> **Problem**:
Render as a numbered list the portion of the records that opens with the line containing "You are a computer-use" and closes with the line containing "pos(101,93)", including both of those lines and omitting any blank lines.

> **Available records**:
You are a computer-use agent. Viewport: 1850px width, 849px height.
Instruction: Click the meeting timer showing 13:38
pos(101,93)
...
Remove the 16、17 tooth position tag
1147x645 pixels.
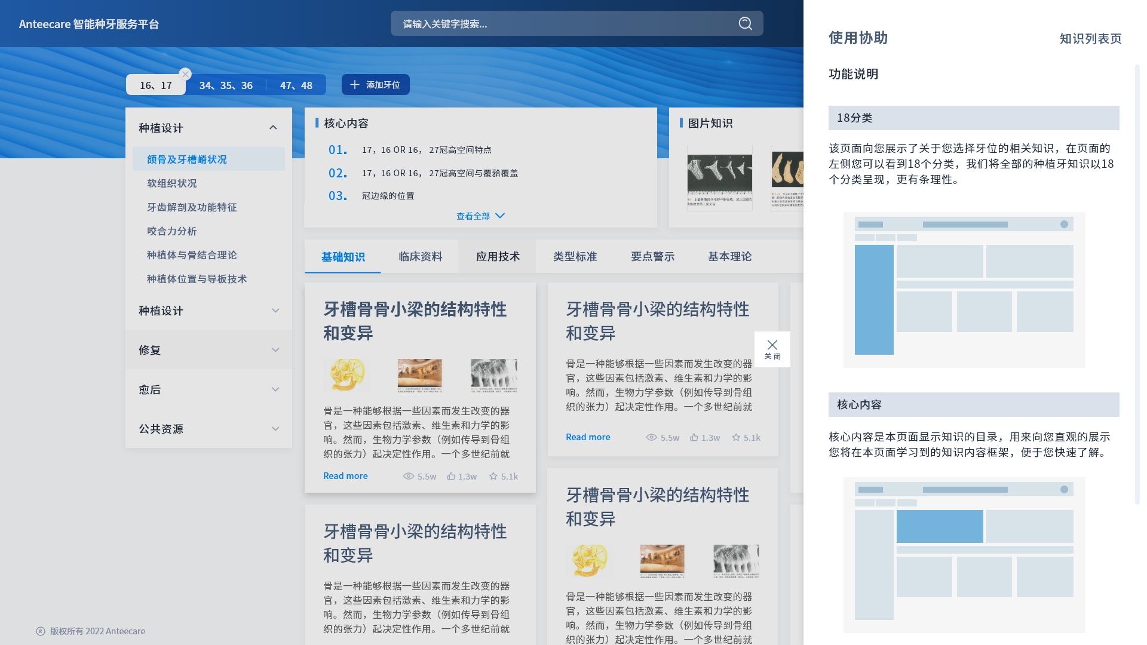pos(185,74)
---
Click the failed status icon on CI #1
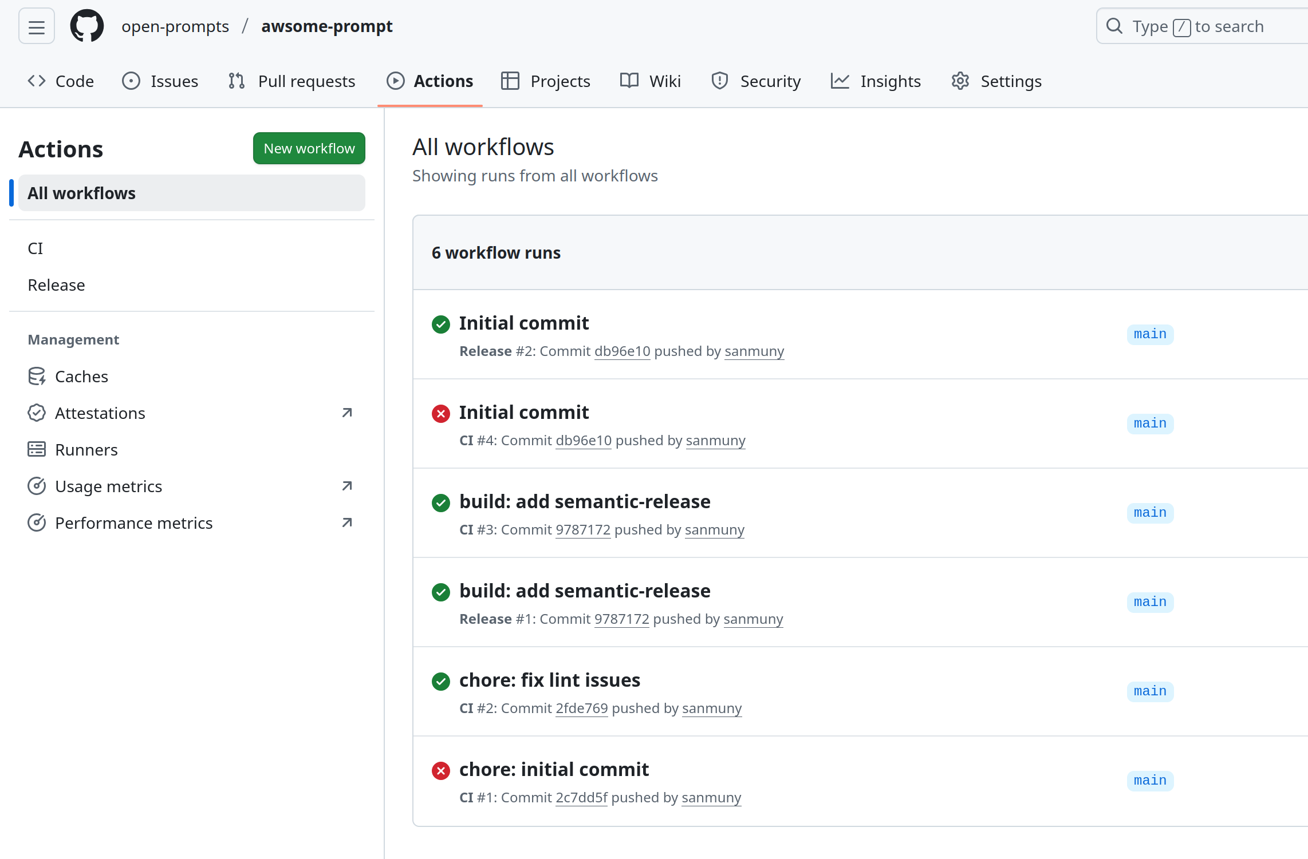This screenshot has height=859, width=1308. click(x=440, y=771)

> **Problem solution**:
1. You are a computer-use agent. Viewport: 1850px width, 849px height.
2. Instruction: Click the meeting timer showing 13:38
3. pos(101,93)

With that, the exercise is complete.